Do mesmo mal padece Roberto Carlos. Em sua incontinência verbal se arvora em ocupar a posição de psicólogo, ao invés de lateral: para quem conhece um pouquinho de futebol, com 60% de nossa capacidade, somos imbatíveis e vamos dar espetáculo. Com o rei na barriga, o castigo veio a cavalo. O rei dos treinos, Emerson, madeira de dar em doido, é cortado da seleção ao luxar o braço como goleiro numa peladinha descompromissada.

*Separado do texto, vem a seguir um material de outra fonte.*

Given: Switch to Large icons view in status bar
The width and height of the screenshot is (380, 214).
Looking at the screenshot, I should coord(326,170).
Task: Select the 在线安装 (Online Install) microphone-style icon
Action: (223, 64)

Improvisação sem talento resulta em estresse, que mal disfarça a pressão com que uma competição desse naipe brinca de gato e sapato com o atávico sentimento de inferioridade que nos persegue, para que ousemos tirar os pés do charco.
Uma das formas de enfiar a carapuça de superior é correlacionar a conquista da Copa a epopéias heróicas, como os turcos realçando seu pedigree com a extensão do Império Otomano. Não chegam a vestir os minaretes das torres de mesquitas com camisetas ou imagens da seleção, Alá não suportaria tais palhaçadas. Agora, dar balão no Roberto Carlos com a bola presa entre os calcanhares, isso pode. A presepada nos estertores finais da partida para fazê-lo engolir em seco sua língua de trapo não é despir um rei e colocar outro. A derrota no lombo já estava sacramentada, a expulsão de dois turcos e a agressão aos países baixos de Rivaldo evidenciaram a chinelada.
Que se amplie o conceito de país de opereta no futebol: o Equador. Depois de brilhar nas eliminatórias e alcançar a glória de disputar sua primeira Copa, virou macarrão na boca dos italianos em 20 minutos. Tanta luta para morrer nas praias da Ásia. Lembra a senhora Regina Célia, em fase de transição para conquistar um novo marido. Organizou uma grande festa, alugou uma bela casa, tomou a frente da decoração e dos convivas, contratou uma grande orquestra cujos últimos acordes coincidiriam com o derradeiro casal, se esmerou nos quitutes e no sortimento de bebidas, pôs seu melhor vestido, recostou sua cabeça no travesseiro para rememorar o prazer em cada detalhe da organização, e sonhou… até acordar no dia seguinte.